- **What is required**: When you spot the word "green" in a line of the data below, copy that line.

Stored data entries:
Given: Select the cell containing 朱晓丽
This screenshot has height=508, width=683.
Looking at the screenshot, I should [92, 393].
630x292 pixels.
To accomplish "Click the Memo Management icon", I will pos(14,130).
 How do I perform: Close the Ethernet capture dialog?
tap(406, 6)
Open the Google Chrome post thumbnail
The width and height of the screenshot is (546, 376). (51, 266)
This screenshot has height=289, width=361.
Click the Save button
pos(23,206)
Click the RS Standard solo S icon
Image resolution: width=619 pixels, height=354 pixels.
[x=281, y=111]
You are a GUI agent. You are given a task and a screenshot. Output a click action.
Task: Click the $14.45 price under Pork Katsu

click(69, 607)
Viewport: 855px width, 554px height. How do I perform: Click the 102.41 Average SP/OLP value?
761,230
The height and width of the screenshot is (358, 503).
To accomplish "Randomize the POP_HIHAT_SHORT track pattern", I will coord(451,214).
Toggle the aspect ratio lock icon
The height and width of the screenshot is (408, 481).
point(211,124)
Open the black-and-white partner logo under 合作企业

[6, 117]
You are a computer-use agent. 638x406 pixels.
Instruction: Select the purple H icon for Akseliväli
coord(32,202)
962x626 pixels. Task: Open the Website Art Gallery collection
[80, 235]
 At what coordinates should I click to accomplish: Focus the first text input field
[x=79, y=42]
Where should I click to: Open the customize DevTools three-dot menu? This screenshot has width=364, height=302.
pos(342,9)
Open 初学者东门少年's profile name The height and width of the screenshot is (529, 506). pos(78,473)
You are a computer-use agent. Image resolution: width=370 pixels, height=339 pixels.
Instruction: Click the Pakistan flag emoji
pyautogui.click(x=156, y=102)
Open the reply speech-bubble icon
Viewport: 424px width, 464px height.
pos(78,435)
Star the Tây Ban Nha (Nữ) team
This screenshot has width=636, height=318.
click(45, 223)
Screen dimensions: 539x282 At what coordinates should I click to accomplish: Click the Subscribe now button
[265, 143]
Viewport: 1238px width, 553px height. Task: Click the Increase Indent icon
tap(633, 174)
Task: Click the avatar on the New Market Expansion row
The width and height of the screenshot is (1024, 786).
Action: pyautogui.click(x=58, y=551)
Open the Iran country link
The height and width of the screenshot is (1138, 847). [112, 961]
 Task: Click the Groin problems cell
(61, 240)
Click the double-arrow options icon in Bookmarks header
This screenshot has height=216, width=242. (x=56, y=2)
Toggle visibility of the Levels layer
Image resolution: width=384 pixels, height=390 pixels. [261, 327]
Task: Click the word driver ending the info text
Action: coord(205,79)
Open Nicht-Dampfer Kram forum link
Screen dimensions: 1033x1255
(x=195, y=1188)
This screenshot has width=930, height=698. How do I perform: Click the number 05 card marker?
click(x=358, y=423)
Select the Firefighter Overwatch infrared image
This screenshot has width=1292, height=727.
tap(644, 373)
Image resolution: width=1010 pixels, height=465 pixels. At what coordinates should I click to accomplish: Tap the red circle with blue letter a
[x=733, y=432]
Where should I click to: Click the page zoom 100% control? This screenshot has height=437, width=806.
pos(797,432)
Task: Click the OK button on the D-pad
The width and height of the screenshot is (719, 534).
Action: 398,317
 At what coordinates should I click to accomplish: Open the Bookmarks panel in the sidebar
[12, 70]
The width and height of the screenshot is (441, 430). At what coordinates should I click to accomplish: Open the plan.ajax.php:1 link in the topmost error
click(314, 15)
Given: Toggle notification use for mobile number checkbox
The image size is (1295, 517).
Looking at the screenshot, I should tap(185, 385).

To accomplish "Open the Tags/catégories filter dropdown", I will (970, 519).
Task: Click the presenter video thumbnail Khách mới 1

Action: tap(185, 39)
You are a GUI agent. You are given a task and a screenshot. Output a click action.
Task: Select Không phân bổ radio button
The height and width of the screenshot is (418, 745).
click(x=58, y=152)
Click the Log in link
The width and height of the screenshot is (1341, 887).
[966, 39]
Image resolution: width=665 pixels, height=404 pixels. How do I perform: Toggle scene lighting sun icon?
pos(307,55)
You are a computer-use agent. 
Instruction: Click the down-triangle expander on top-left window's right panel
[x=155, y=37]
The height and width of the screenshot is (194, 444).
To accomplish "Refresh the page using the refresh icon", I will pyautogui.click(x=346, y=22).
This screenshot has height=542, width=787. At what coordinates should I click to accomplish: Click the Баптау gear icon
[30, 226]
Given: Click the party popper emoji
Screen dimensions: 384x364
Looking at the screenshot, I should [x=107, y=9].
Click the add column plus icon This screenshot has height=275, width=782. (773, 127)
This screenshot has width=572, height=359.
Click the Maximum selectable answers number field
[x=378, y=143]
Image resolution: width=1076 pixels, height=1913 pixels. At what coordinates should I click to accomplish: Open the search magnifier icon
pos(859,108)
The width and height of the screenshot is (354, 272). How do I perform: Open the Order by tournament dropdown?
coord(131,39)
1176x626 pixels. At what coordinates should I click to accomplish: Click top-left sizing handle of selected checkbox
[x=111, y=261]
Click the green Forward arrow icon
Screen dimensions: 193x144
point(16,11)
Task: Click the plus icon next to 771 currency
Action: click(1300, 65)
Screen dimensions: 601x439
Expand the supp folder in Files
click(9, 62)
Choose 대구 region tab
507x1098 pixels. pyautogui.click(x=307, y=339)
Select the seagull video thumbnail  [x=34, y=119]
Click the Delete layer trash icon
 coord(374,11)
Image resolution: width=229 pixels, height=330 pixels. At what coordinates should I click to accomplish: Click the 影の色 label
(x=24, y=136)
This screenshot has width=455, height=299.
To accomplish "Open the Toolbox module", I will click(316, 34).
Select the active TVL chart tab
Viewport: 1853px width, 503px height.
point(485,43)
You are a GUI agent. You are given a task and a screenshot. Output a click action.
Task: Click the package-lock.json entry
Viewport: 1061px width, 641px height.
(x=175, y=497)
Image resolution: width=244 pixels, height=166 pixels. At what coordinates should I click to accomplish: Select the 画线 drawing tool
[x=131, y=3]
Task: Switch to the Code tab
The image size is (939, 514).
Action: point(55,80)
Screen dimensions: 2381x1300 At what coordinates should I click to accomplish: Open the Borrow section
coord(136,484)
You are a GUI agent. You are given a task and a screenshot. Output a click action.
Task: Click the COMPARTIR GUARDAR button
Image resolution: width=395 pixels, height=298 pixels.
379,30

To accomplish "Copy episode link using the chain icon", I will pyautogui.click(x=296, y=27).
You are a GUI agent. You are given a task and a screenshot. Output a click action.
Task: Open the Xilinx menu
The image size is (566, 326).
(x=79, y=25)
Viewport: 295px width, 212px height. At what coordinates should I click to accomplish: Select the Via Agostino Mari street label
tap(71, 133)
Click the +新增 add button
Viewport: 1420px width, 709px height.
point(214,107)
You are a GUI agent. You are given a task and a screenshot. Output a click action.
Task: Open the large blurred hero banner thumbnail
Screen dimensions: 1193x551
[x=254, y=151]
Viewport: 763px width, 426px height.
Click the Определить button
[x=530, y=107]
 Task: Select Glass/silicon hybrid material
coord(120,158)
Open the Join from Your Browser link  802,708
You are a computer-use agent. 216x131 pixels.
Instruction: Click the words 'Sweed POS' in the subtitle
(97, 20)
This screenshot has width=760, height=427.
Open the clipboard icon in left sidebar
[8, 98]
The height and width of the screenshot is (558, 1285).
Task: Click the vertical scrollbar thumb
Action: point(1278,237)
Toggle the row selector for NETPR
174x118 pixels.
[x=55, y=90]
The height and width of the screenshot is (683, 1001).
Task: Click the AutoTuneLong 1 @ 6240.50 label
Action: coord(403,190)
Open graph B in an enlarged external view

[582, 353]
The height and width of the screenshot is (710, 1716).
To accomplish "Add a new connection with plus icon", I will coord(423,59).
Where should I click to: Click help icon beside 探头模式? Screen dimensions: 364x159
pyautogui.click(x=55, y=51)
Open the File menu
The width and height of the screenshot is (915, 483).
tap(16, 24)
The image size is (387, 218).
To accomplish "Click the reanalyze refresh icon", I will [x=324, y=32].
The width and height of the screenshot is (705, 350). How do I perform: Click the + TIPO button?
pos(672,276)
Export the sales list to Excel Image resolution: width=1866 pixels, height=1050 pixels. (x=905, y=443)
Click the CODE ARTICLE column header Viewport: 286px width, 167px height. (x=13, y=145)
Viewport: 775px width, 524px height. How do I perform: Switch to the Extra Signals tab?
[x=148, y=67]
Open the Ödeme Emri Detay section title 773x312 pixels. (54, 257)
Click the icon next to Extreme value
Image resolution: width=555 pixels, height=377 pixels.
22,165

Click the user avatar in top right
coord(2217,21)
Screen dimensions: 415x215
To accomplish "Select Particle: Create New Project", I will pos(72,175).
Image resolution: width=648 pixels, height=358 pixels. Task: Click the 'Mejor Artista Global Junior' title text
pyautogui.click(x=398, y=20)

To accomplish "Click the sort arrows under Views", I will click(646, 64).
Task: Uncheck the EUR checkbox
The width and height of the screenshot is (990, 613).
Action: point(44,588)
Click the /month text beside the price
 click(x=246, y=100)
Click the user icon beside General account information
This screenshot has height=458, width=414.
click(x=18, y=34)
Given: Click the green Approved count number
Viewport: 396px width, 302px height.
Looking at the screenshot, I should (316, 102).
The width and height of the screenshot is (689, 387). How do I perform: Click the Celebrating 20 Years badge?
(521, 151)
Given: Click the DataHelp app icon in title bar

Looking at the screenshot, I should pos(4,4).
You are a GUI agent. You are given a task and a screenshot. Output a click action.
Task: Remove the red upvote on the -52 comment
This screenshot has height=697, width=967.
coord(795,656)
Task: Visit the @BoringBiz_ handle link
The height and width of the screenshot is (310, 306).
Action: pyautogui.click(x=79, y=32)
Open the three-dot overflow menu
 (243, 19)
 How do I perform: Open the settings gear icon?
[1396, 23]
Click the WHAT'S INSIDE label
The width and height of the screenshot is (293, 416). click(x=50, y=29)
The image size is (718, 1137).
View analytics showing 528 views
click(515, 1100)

- **Answer**:
Click the green Forward arrow icon
Given: Click the green Approved count number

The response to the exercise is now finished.